Starting with the center point hold the drill perpendicular to the panels and drill ALL the way through the stack. Repeat this for each center mark keeping the drill at a vertical right angle to the stack of plywood. If your drill has a level in the casing use that, but keep checking that the drill is vertically straight. Any deviation will show up when you try to fit your posts through the holes. The more levels you are using the more that discrepancy will affect the fit of the parts. Too far from vertical and you will start cracking (if not breaking) your support posts.
Some final notes when you are building a helix. The hardest part to settle on is the percentage of grade. Grades are measured in ratio's. A 1% grade rises 1 unit for every 100 units it travels. So a 1" rise in elevation requires 100 inches of length. This is true whether you measure in feet, meters or miles. To go up 1" on a model railroad you need to travel a little over 8'. If you are going to come back down we are talking about 16' of track. A lot of model railroads are probably too small to accommodate a quarter of that distance. In that case they need steeper grades. For every 1 unit of rise you go up a percentage point. 2" rise over 100" is 2%, 3" is 3%, 4" is 4% so on and so forth. You can use shorter lengths to achieve the same elevation, but that increases your grade. Go up the same distance in half the length and you double the percentage. If you go up 1" in 50" that's a 2% grade.
So what percentager grade do you want?
Just as it does on a real railroad, that depends on your locomotives pulling power, which in turn results from the weight of the locomotive, the amount of traction it has when fighting a hill, the length and/or weight of your average train, friction, the phases of the moon, rain, snow, wet leaves on the track, ice and God knows how many other factors. Thankfully your average model railroad doesn't have to deal with most of these things. Other factors can be the number of locomotives you assign to your freights and passenger consists. On the Allegheny Eastern I learned from trial and error that most of my diesel locomotives running in sets of 2 to 4 could handle a 20 car train up a 2% incline. Steam engines are a whole 'nother horse. Haven't really tested them yet.

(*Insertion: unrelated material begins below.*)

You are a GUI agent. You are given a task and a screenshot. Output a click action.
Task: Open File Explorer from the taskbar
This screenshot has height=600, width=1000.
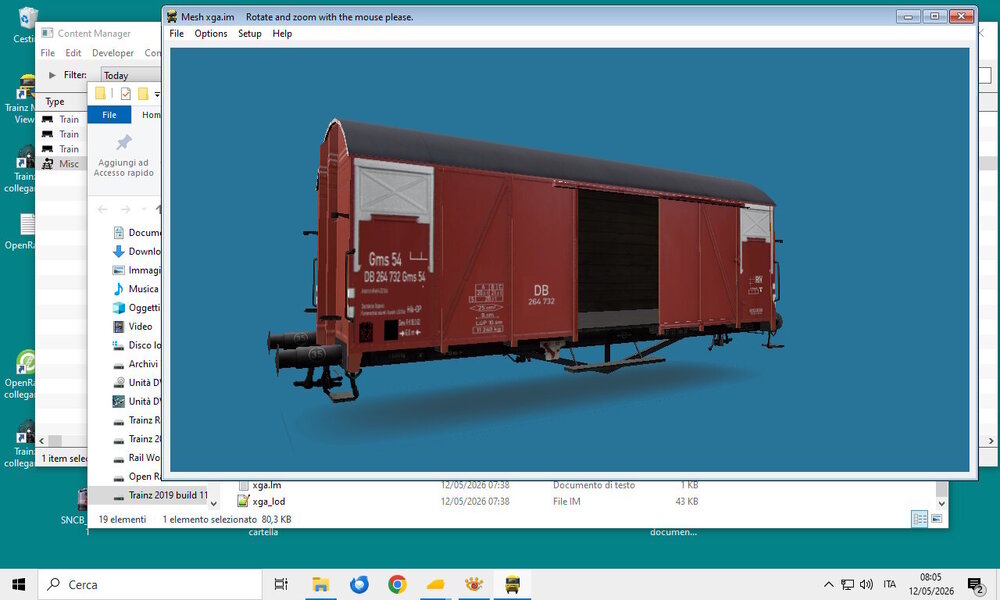320,584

Helixi also have levels. The number of levels depends on four major factors, the total height of the helix, the grade desired, the radius of the curve or curves in the helix and the amount of clearance between levels (you need enough room to actually run the trains) which also includes the thickness of your roadbed and the height of your track. Change any of these factors and you end up changing them all. The good news is that once you get this all worked out the space between the levels is a constant. All the levels are the same distance apart. The only thing to work out is the transition of the lower and upper approaches to the helix. This is pretty easy to do. You need a gradual change from the helix to the rest of you layout that ALL your motive power and rolling stock can negotiate. Make a transition too sharp vertically and you will derail trains. One way to do this is not to have a joint between the helix and the rest of the layout. Offset the roadbed joints further from the spiral. so there is a continuous and smooth change from one to the other. If you must have a joint, make sure it is fully supported and completely level and aligned. Even so, make the transition further away from that joint, never right at the joint.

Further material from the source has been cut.